DATA LINES start

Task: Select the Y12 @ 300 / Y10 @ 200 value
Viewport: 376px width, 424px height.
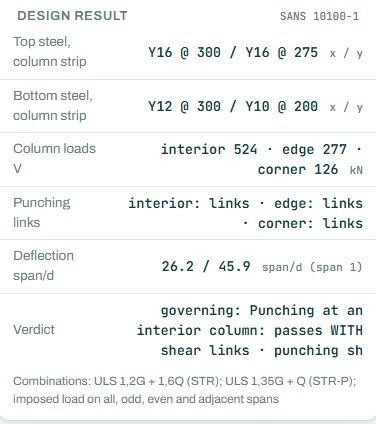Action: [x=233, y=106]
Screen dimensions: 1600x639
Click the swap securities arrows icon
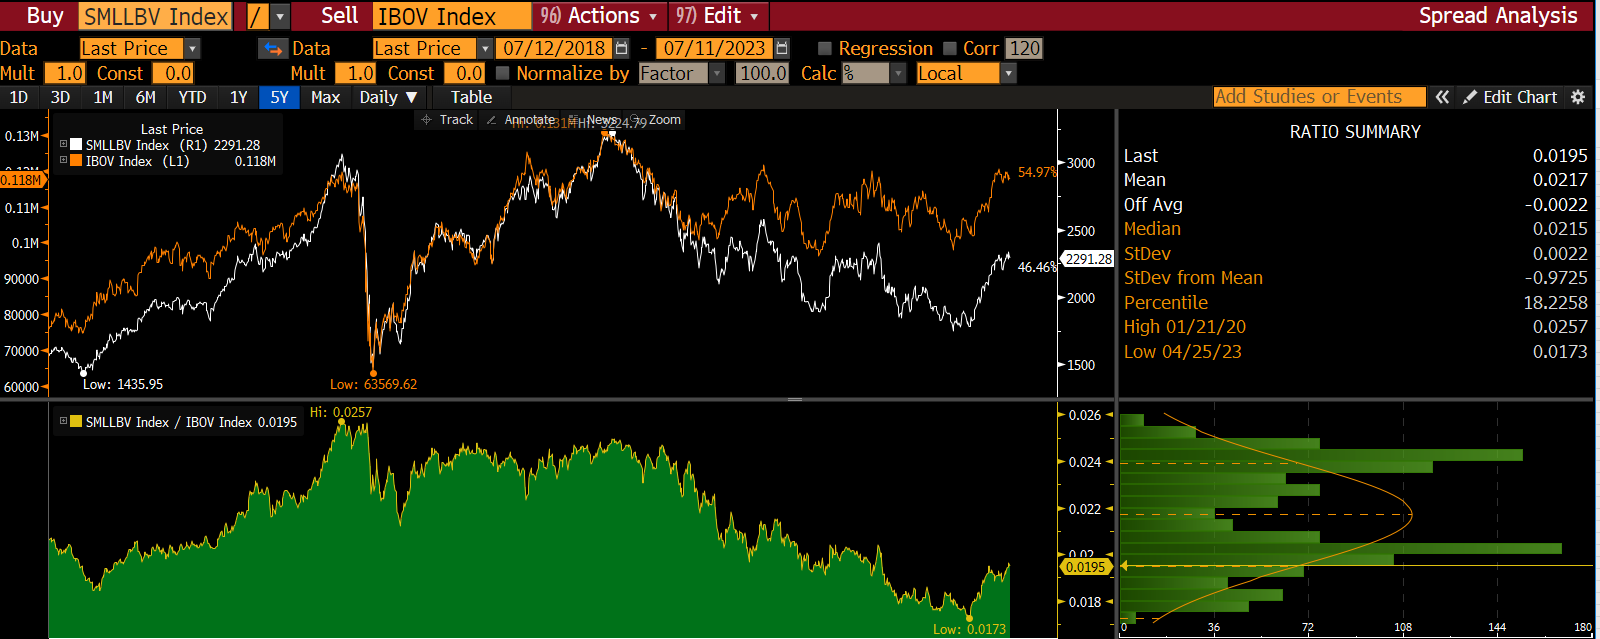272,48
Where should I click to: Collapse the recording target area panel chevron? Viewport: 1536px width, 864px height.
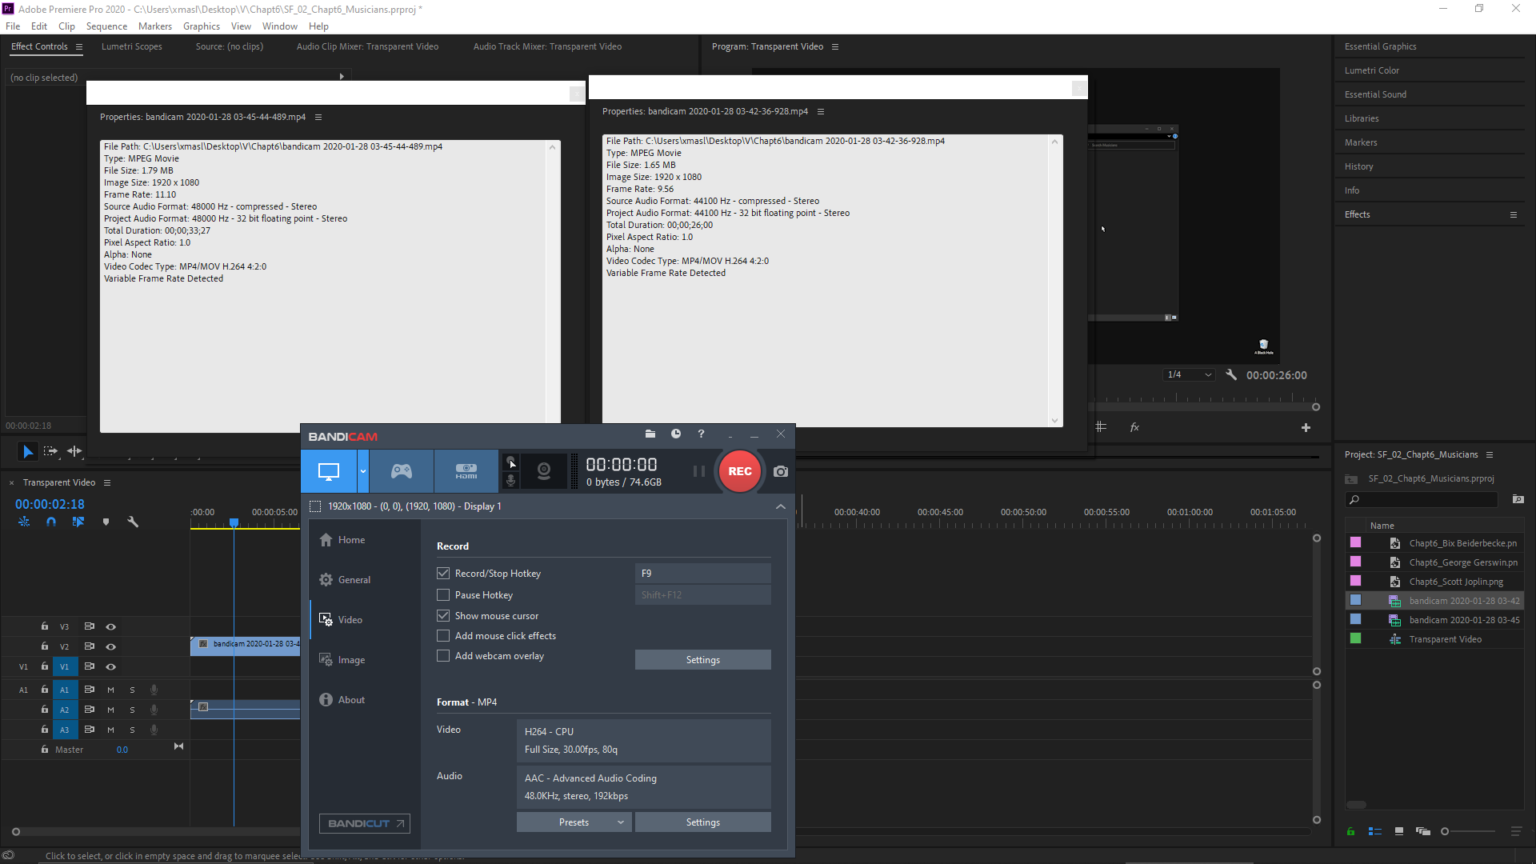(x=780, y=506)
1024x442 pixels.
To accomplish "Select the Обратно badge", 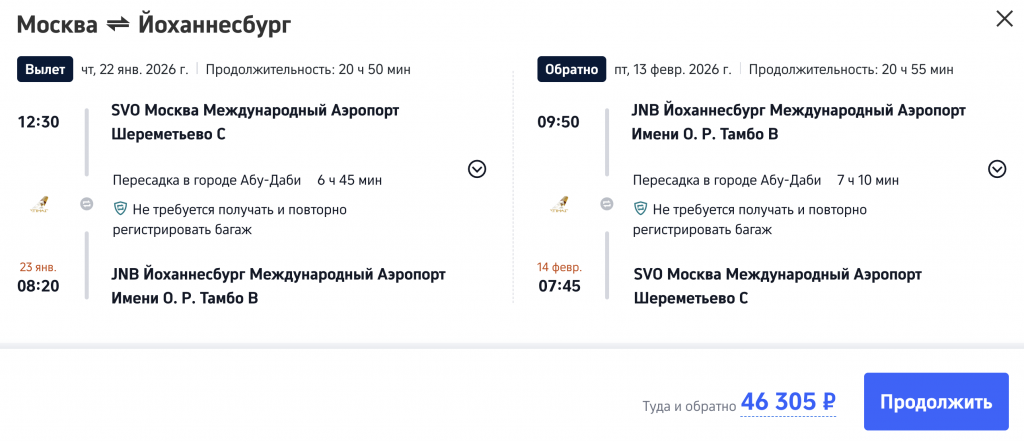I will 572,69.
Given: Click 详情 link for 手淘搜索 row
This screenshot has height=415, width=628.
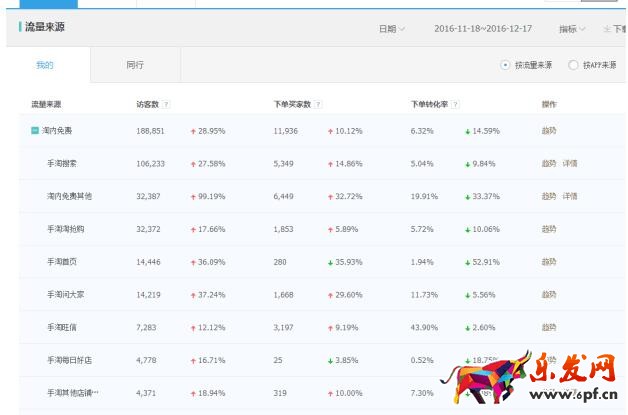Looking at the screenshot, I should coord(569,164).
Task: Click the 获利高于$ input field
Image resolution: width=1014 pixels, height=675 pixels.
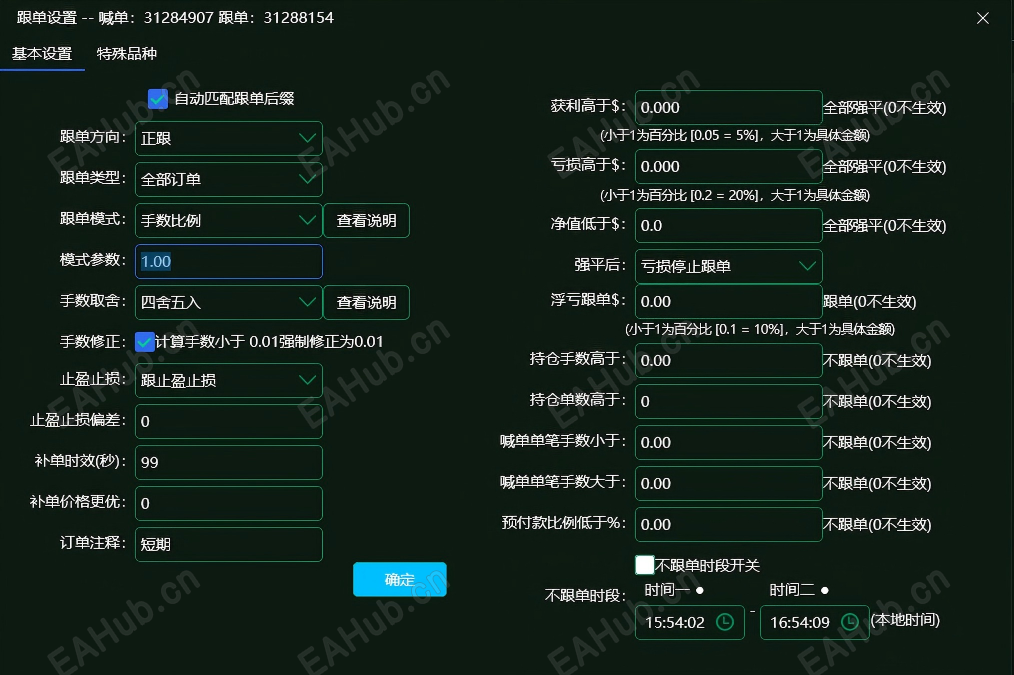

DATA LINES end

THE PROBLEM: Arrange the listing's lines from the one holding "Given: Click 详情 link for 手淘搜索 row" through the end of the listing, inclusive, as a Markdown table with the columns Row and Line, skipping blank lines. Leave the pictures out.

RESPONSE FOR THIS EXERCISE:
| Row | Line |
|---|---|
| 1 | Given: Click 详情 link for 手淘搜索 row |
| 2 | This screenshot has height=415, width=628. |
| 3 | Looking at the screenshot, I should coord(569,164). |
| 4 | Task: Click the 获利高于$ input field |
| 5 | Image resolution: width=1014 pixels, height=675 pixels. |